Exemption will be less welcome for fund managers (and exempt administrators), who will not benefit financially in their own right and, under current rules, will also be faced with the administrative burden of claiming overpayments from HMRC and refunding them to clients. To add insult to injury, many managers could see their recovery of VAT on overheads reduced or even wiped out, as a higher proportion of exempt income will be generated. If a retrospective claim is made, the VAT recovery restriction must be backdated, too. This would leave the fund manager out of pocket as the newly irrecoverable input VAT cannot be offset against the overcharged output VAT, which must be paid back to the pension scheme. However, managers should consider the potential impact of the very recent Investment Trust Companies case, which might excuse them from this unpleasant scenario (see below).
The Wheels decision is unlikely to be the end of the matter. No less than three other developing issues could have a bearing on the long term VAT position of scheme management.
While the Wheels case focuses on the definition of a special investment fund, the GfBK case, an ECJ referral from Germany, will decide on another aspect of VAT on scheme management. In GfBK, the court will have to consider which services qualify as “management” for the purposes of the VAT exemption and, in particular, examine the distinction between management and advisory services and the delegation of services to third parties.
The outcome of the EC Financial Services Review, which has been under way for several years, is expected to herald a completely new VAT regime for finance and insurance in the future.
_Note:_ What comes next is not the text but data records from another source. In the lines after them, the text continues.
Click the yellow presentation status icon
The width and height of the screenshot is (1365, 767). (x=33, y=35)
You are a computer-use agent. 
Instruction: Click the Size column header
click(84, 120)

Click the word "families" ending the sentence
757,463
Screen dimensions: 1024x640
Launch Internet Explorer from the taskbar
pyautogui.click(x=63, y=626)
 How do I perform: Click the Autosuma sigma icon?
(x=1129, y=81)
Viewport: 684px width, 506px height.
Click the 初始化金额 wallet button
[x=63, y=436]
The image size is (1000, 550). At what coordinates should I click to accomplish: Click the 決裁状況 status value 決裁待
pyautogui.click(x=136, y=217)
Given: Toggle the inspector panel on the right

For the UK financial services industry, which is arguably subject to a more relaxed VAT regime than its EU counterparts, exemption will probably become much harder to achieve overall. Current progress reports, however, indicate that the review may come out in favour of long term exemption for pension scheme management. There are, of course, no guarantees until the review is concluded and we still do not have a clear timeframe for when the outcome will be announced and implemented. Still, it is conceivable that the ECJ’s rulings in both Wheels and GfBK may be quickly superseded, raising the possibility that fund managers will have to make historic claims for overpaid VAT, only to be forced to start charging it again in the not too distant future.
Finally, a decision from the UK High Court offers a ray of hope to fund managers who dread the prospect of rewriting their recent VAT history if Wheels wins. The Investment Trust Companies case, another JP Morgan spin off, was released in early March and raises the possibility of funds being allowed to recover overpaid tax directly from HMRC instead of through their fund managers. The High Court has decided that this approach could be legally possible under restitutionary law were it not for a single blocking provision in the VAT law. Aspects of this are already under scrutiny in two other tax cases (Littlewoods and the FII Group Litigation), so the High Court has postponed its deliberations to wait for those to be decided – this is expected to happen before the Wheels judgment is issued. If direct refunds ever become a reality, this would be an enormous relief for fund managers, but the concept still has a number of legal hoops to jump through so cannot be relied upon as a get out clause just yet.
There are many variables at play here which could affect the final position for everyone involved – a good example of why one should always “hope for the best, but prepare for the worst”.
Seeking expert advice on these issues at an early stage and getting help with the preparatory work will reduce the challenges that these VAT changes are likely to bring.